Mais avant d’en arriver à sa situation, patronne d’une okiya (maison de geisha), Kinu est passé par moultes périodes, qui ont contribués à former son fort caractère, sa politesse, son humilité et ses croyances. Inoue nous rapporte fidèlement le récit de cette vie qui parait aujourd’hui presque impossible. Ces multiples facettes du Japon et de ses coutumes retracent le chemin dans l’histoire de ces femmes que l’on nomme si facilement des geishas.

Avis :

  • Je pense avoir été favorisée dans cette lecture par ma connaissance du japonais, pour ce qui est des prénoms, des noms de tissus, les descriptions des fêtes japonaises, les lieux etc. De plus, j’ai retrouvé dans ce récit la touche typique du Japon, touche difficile à décrire. Cette mentalité du devoir, de l’obligation mais aussi de l’humilité, du respect hiérarchique, l’importance de l’apparence me sont familières, et je peux également plus facilement m’identifier à Kinu lorsqu’elle s’étonne de la hardiesse de la jeune génération de geisha. Les premières pages ont été laborieuses, et moi qui m’attendait à rentrer directement dans le vif du sujet (la vie de Kinu), je me suis un peu perdue dans les passages décrivant le pont, les allées etc. Mais là encore, c’est un trait japonais que d’amortir son entrée avant de parler vraiment du sujet. Avec certains passages, il me semble que l’on sent l’écran de la traduction : quelques phrases peuvent sonner bizarrement, mais ayant l’expérience de traduction japonais-français, je peux tout à fait comprendre la difficulté de la chose. Certains passages ont des expressions typiquement japonaises. Outre ce fait, il subsiste encore quelques fautes de syntaxes, mais je daigne considérer que la traduction en 1980 n’était pas aussi facile et technique qu’aujourd’hui.
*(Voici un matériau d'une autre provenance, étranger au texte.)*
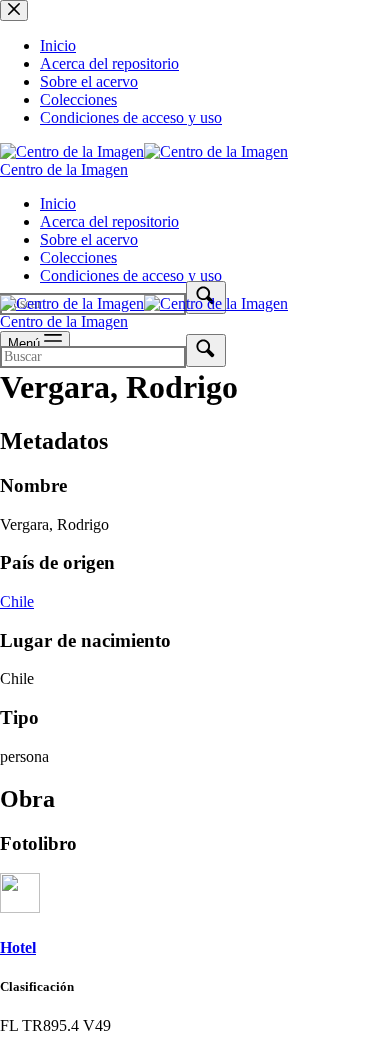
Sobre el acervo (89, 239)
En tout cas, Kinu vers la fin me faisait penser à ma grand-mère aujourd’hui décédée.
  • Le livre est divisé en trois parties : future geisha, geisha et patronne d’une maison de geishas. La dernière est celle qui m’a le moins plu, car je trouve qu’on y décrit plus le système et l’évolution de ce monde des arts plus que les sentiments de Kinu. Cette héroïne est dite têtue et à fort caractère dans les débuts, et pourtant, de nos yeux occidentaux, elle ne nous parait pas si farouche (sauf le passage où elle décide de s’enfuir). On y voit ici encore la différence de génération et de conception des moeurs, mais je pense que le fait que la vie de Kinu nous soit rapportée par une autre personne fausse les choses. Certes, cela donne de la distance, et certaines choses peuvent être plus facilement racontées (et beaucoup de passages rappellent la forme de l’interview), mais de cette manière, nous avons moins accès aux sentiments réelles de Kinu. J’ai trouvé ça dommage, mais le récit reste bien mené et passionnant. Un grand plus est apporté par les nombreuses photos qui rythment le récit, et nous ancre encore plus dans le concret.
  • J’ai trouvé ce livre intéressant dans la mesure où dans le monde moderne, les geishas sont trop facilement comparées à des prostituées et, bien que de la manière crue dont sont rapportés les faits il reste indéniable que les geishas ont des rapports sexuels, ce récit prend d’une certaine manière la défense de ce métier. Geisha signifie au départ « personne d’arts », et toutes les descriptions sur la rude éducation des geishas nous montre qu’il y a quand même un écart avec le monde des prostituées. Bien sûr, d’un point de vue strict, la frontière reste mince, mais Inoue montre bien qu’avec les nouveaux décrets, les geishas ne sont plus dans la nécessité de vendre leurs corps, et qu’au contraire, elles sont payées pour leur connaissance artistique. Etant petite, je chérissais le rêve de devenir geisha un jour (la perspective d’être une femme dans toutes les nuances de la politesse et d’humilité, de classe et d’excellence dans les arts m’attirais), j’ai toujours raffolé de livres racontant cette expérience. On peut bien sûr penser à « Geisha » d’Arthur Golden, génial avec tout le romantisme etc, mais je lui préfère « Mémoires d’une geisha » de Inoue qui est effectivement plus réaliste et qui retrace avec justesse une vie réelle de geisha (avec en prime toutes les colorations du temps!). J’ai entendu quelque part qu’il ne restait plus qu’une ou deux okiyas au Japon, concentré dans Kyoto, l’ancienne capitale, et bien que beaucoup de femmes paradent dans les rues, fardées et en kimono somptueux, ne vous y trompez pas, très peu d’entre elles sont de réelles geishas.
  • Bref, ce fut une excellente lecture (bouclée en deux jours pimentés de partiels de philosophie générale et de sociologie) et je tiens à remercier Bouille pour ce gentil livre voyageur qui aura eu le plaisir de respirer l’air surpolué parisien ;) yeaiy

Petits extraits :

Aussitôt commença une vie à deux avec Teru, une domestique d’un peu plus de cinquante ans, qu’elle avait trouvée par l’intermédiaire de sa soeur. Avant d’arriver dans cette maison, Teru travaillait comme bonne chez un commerçant qui devait être bien sévère pour exiger de son employée des manières aussi polies.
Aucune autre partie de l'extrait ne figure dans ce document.